For the data analysis I chose to work with the dataset \(\mathsf{vocabulary}\) from the library \(\mathsf{SMSdata}\):
library(SMSdata)
data(vocabulary)
I will work only with the first two covariates, \(\mathsf{Grade 8}\) and \(\mathsf{Grade 9}\):
X = vocabulary[,c(1,2)]
head(X)
## Grade 8 Grade 9
## 1 1.75 2.60
## 2 0.90 2.47
## 3 0.80 0.93
## 4 2.42 4.15
## 5 -1.31 -1.31
## 6 -1.56 1.67
summary(X)
## Grade 8 Grade 9
## Min. :-2.1900 Min. :-1.310
## 1st Qu.:-0.0525 1st Qu.: 1.113
## Median : 1.2300 Median : 2.455
## Mean : 1.1384 Mean : 2.542
## 3rd Qu.: 2.1825 3rd Qu.: 3.405
## Max. : 8.2600 Max. : 9.550
For checking normality of the data, we can take a look at the following 2D plot:
library(mixtools)
plot(X, pch = 21, bg = "lightblue", xlab = "Grade 8", ylab = "Grade 9", xlim = c(-5,8), ylim = c(-4,10))
ellipse(mu = colMeans(X), sigma = cov(X), col = "red")
It seems quite alright, almost all points are located inside the ellipse. We can formulate the problem:
Consider iid random vector \(\mathbf{X}_1, \ldots, \mathbf{X}_n \sim \mathcal{N}_2(\mu, \Sigma)\), where \(\mathbf{X}_i = (X_{i1}, X_{i2})^T\). We have \[\begin{align*} (n-1)(\boldsymbol{\overline{X} - \mu})^T S^{-1} (\boldsymbol{\overline{X} - \mu}) \sim T^2(n-1,2), \end{align*}\] \(S\) stands for the sample variance matrix of \(X\).

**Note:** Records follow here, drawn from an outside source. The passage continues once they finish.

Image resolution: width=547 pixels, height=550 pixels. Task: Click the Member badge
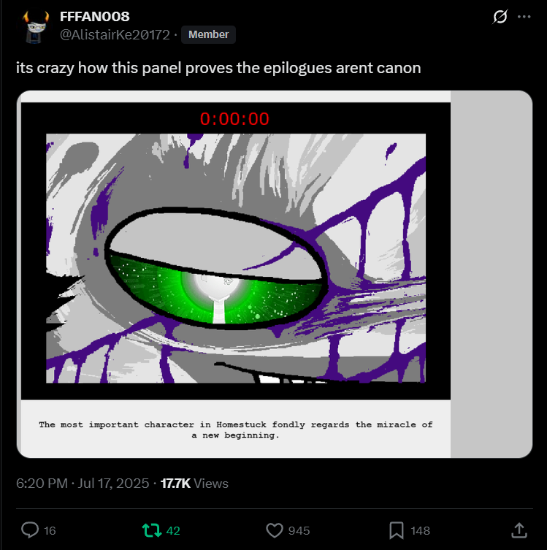coord(208,35)
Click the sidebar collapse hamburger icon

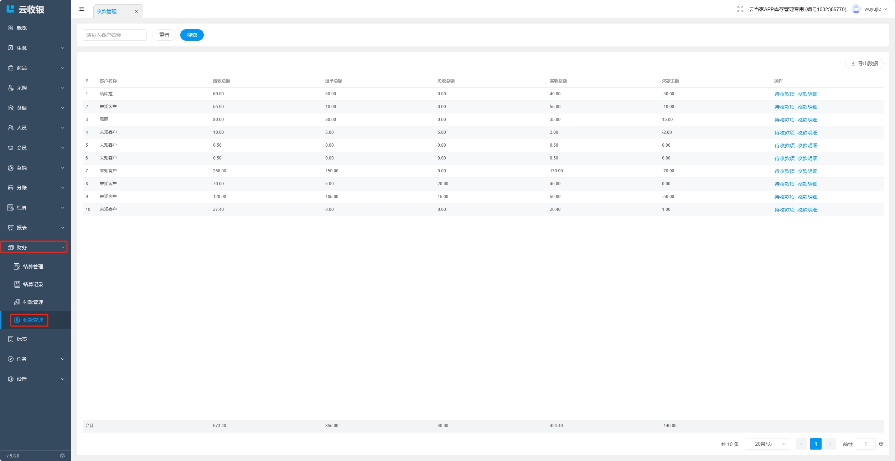pos(82,9)
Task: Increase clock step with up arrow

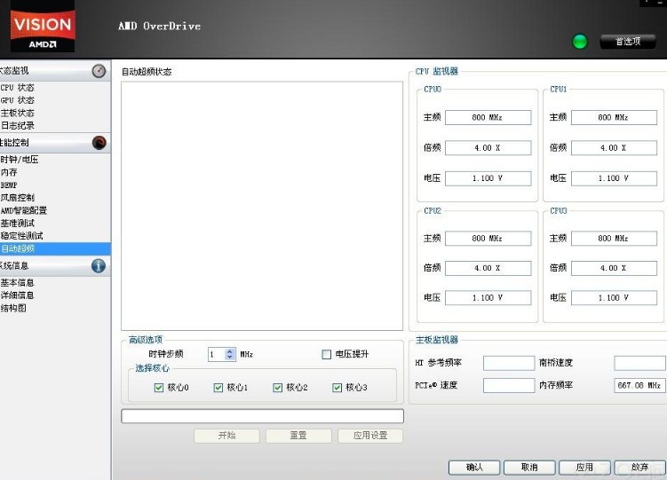Action: [x=230, y=351]
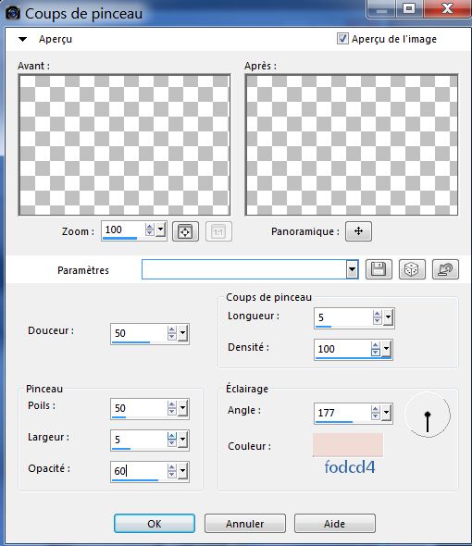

Or it can be equivalently expressed as \[\begin{align*} \frac{n-2}{2} (\boldsymbol{\overline{X} - \mu})^T S^{-1}(\boldsymbol{\overline{X} - \mu}) \sim F_{2,n-2} \end{align*}\]
Based on the sample means from the summary table, we can formulate the null and alternative hypothesis as follows:
\[H_0: \boldsymbol{\mu} = \boldsymbol{\mu_0} = \begin{pmatrix} 1 \\ 2.5 \end{pmatrix}\] \[H_1: \boldsymbol{\mu} \neq \mu_0\] We will base our test on the following test statistics: \[(n-1)(\boldsymbol{\overline{X} - \mu_0})^T S^{-1}(\boldsymbol{\overline{X} - \mu_0}) \overset{H_0}{\sim} T^2(n-1,2).\] If we run this test in R, we obtain the following results:
library(DescTools)
HotellingsT2Test(X, y = NULL, mu = c(1,2.5), test = "f")
##
## Hotelling's one sample T2-test
##
## data: X
## T.2 = 0.31096, df1 = 2, df2 = 62, p-value = 0.7339
## alternative hypothesis: true location is not equal to c(1,2.5)
We obtained p-value which is much higher than 0.05, thus we do not reject the null hypothesis. That high p-value suggests that the true mean really could be close to \((1,2.5)\).
Finally, we will provide a confidence region for the true mean \(\boldsymbol{\mu}\). As mentioned before, \[\frac{n-2}{2}(\boldsymbol{\overline{X} - \mu})^T S^{-1}(\boldsymbol{\overline{X} - \mu}) \sim F_{2,n-2}\]. Thus the confidence region is of a form \[\{\mu \in \mathbf{R}^2: (\boldsymbol{\overline{X} - \mu})^T S^{-1}(\boldsymbol{\overline{X} - \mu}) \leq \frac{2}{n-2}F_{2,n-2}(1-\alpha) \}\].
We can visualise this confidence region as well (with a density of 2dimensional normal disribution, with parameters given by the sample mean and variance matrix of \(X\), in the background)
library(mvtnorm)
x=seq(-5,6,0.01)
y=seq(-5,10,0.01)
m <- apply(X,2,mean)
S <- cov(X)
contour(x,y,outer(x,y, function(x,y){dmvnorm(cbind(x,y), sigma=S)}))
points(m[1],m[2],pch=8,col="red",cex=2)
S1=solve(S)
contour(x,y,outer(x,y,function(x,y){(64-2)*
apply(t(t(cbind(x,y))-m),1,function(x){t(x)%*%S1%*%x})<
2*qf(0.95,2,64-2)}),col="red",add=TRUE)